[W8] Gene Therapy Flashcards
(30 cards)
What is gene therapy?
Replacement or repair of defective genes to treat or prevent disease.
What is the broader definition of gene therapy?
Treatment of genetic disorders by modifying human body cells.
What is gene editing?
Precise alteration (insertion, deletion, or replacement) of DNA using engineered nucleases.
What is the difference between gene therapy and gene editing?
Gene therapy replaces an entire gene; gene editing targets specific regions within genes.
What factors influence gene therapy success?
- Disease’s genetic basis
- Target tissue/cell type
- Delivery route
- Expression duration
- Gene regulation
- Cell/tissue specificity
What must a therapeutic gene achieve in cells?
Correct timing and level of expression in the right target cells.

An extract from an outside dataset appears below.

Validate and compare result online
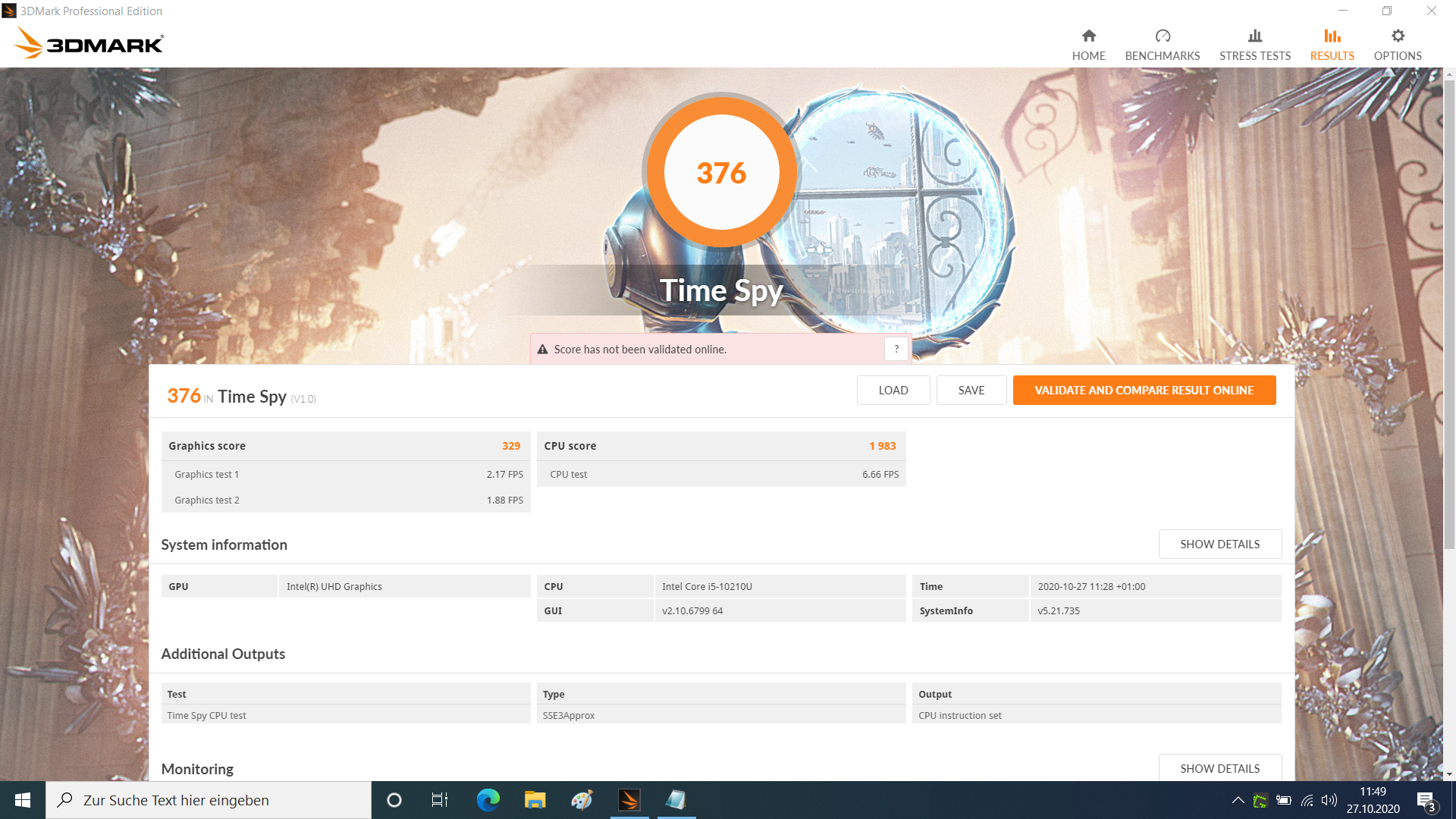 click(1144, 391)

Which disease type is most commonly targeted by gene therapy?
Cancer.
Are many diseases linked to single genes?
No, most have complex or multiple genetic components.
What are the two main categories of gene delivery methods?

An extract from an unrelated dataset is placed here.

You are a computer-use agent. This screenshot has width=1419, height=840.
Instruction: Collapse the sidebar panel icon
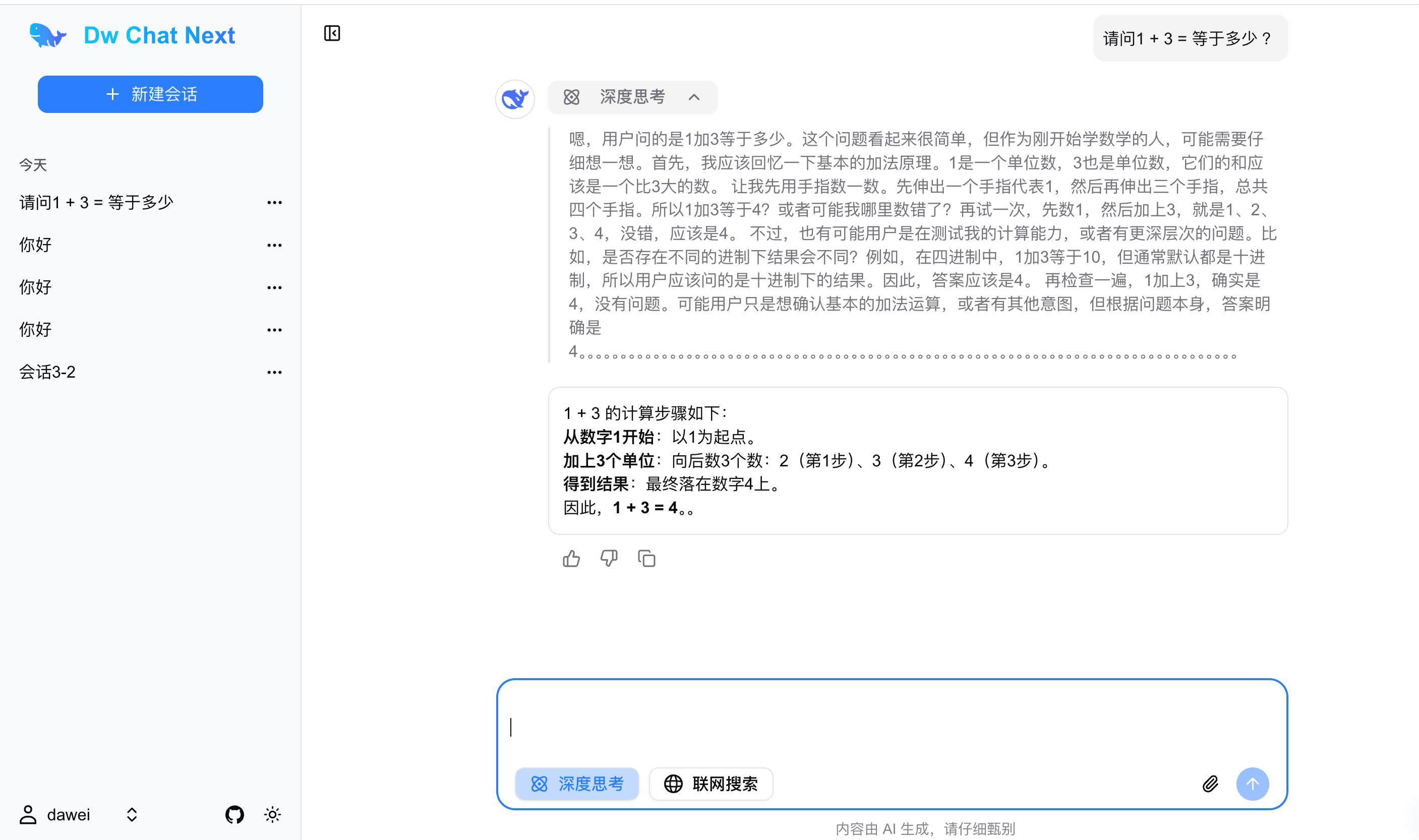332,33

- Viral-mediated delivery (~75%)
- Non-viral-mediated delivery (~25%)
What factors influence the choice of delivery method?
- Delivery efficiency
- Gene size
- Duration of expression
- Safety profile
What is a replication-deficient virus?
A virus modified to remove genes for replication/pathogenicity.

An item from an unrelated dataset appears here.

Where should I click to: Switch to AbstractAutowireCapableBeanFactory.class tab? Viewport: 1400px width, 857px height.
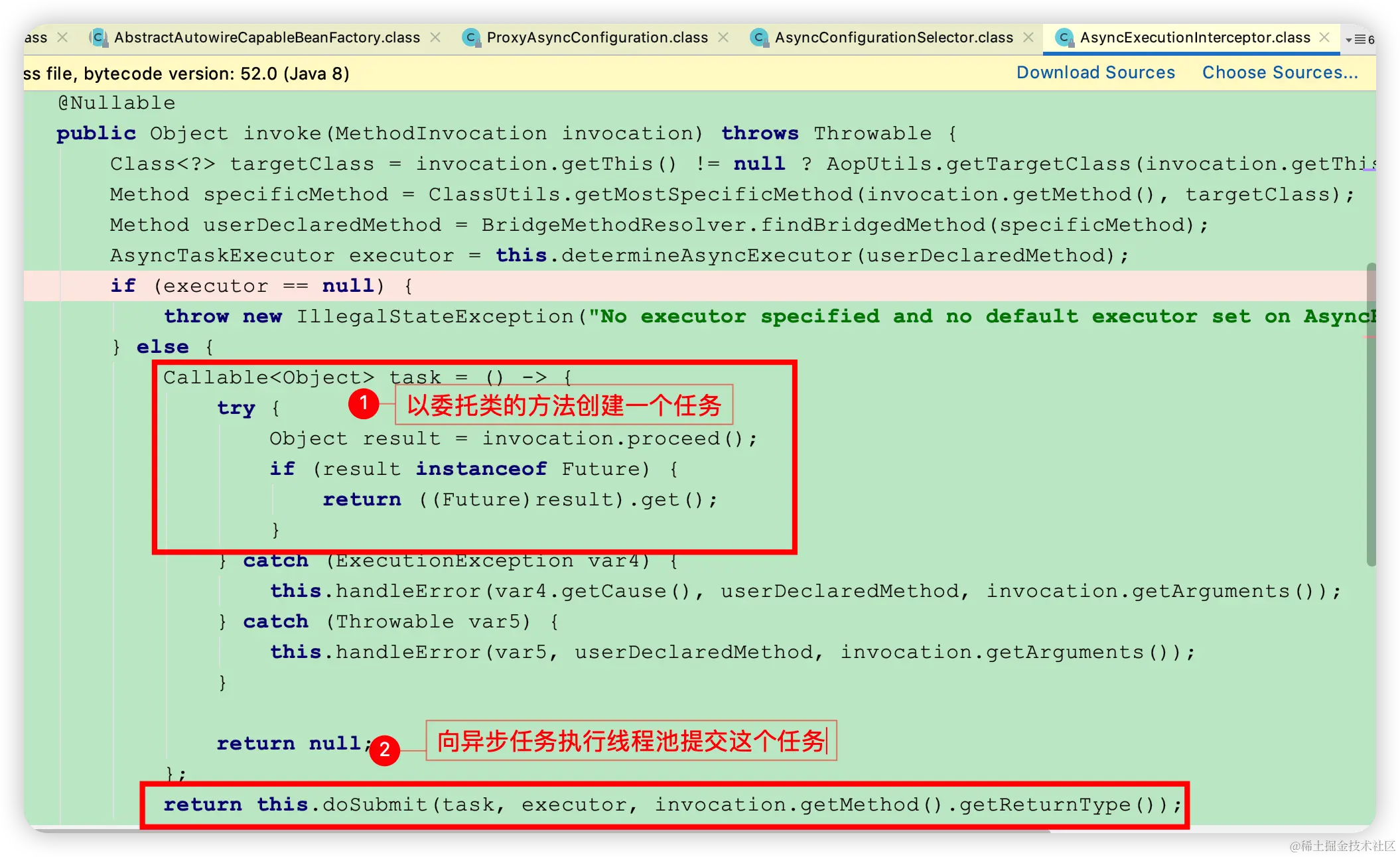267,38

Why is viral tropism useful in gene therapy?
It allows targeting of specific tissues/organs.
What is a risk of using viral vectors?
Reversion to wild-type virus or off-target effects.
What is naked DNA delivery?
Direct injection of DNA (e.g., into muscle); low efficiency, rapidly degraded systemically.
What are liposomes?
Lipid-based carriers for DNA/mRNA delivery; safe but inefficient and rapidly cleared.
What are the challenges of non-viral delivery?
- Cell entry
- Nuclear transport
- Efficient transcription
How do adenovirus-based vaccines work?
Deliver the gene for an antigen (e.g., SARS-CoV-2 spike protein) into host cells for expression.
How do liposome-based mRNA vaccines work?
Deliver mRNA encoding spike protein into the cytoplasm; no need for nuclear entry.
What is CAR-T cell therapy?
A gene therapy where a patient’s T-cells are modified to express chimeric antigen receptors (CARs) that target cancer cells.
Name three genome editing systems.
- Zinc Finger Nucleases (ZFNs)
- TALENs
- CRISPR-Cas9
What are the two approaches to genome editing?
- Protein-based
- RNA-based
What is CRISPR?
A prokaryotic immune mechanism using guide RNA and Cas9 nuclease to target and cut specific DNA sequences.
What does Cas9 do?
It is an endonuclease that creates double-stranded breaks at target DNA sites guided by RNA.
What is a PAM sequence?
A short DNA motif required for Cas9 to bind and cleave target DNA.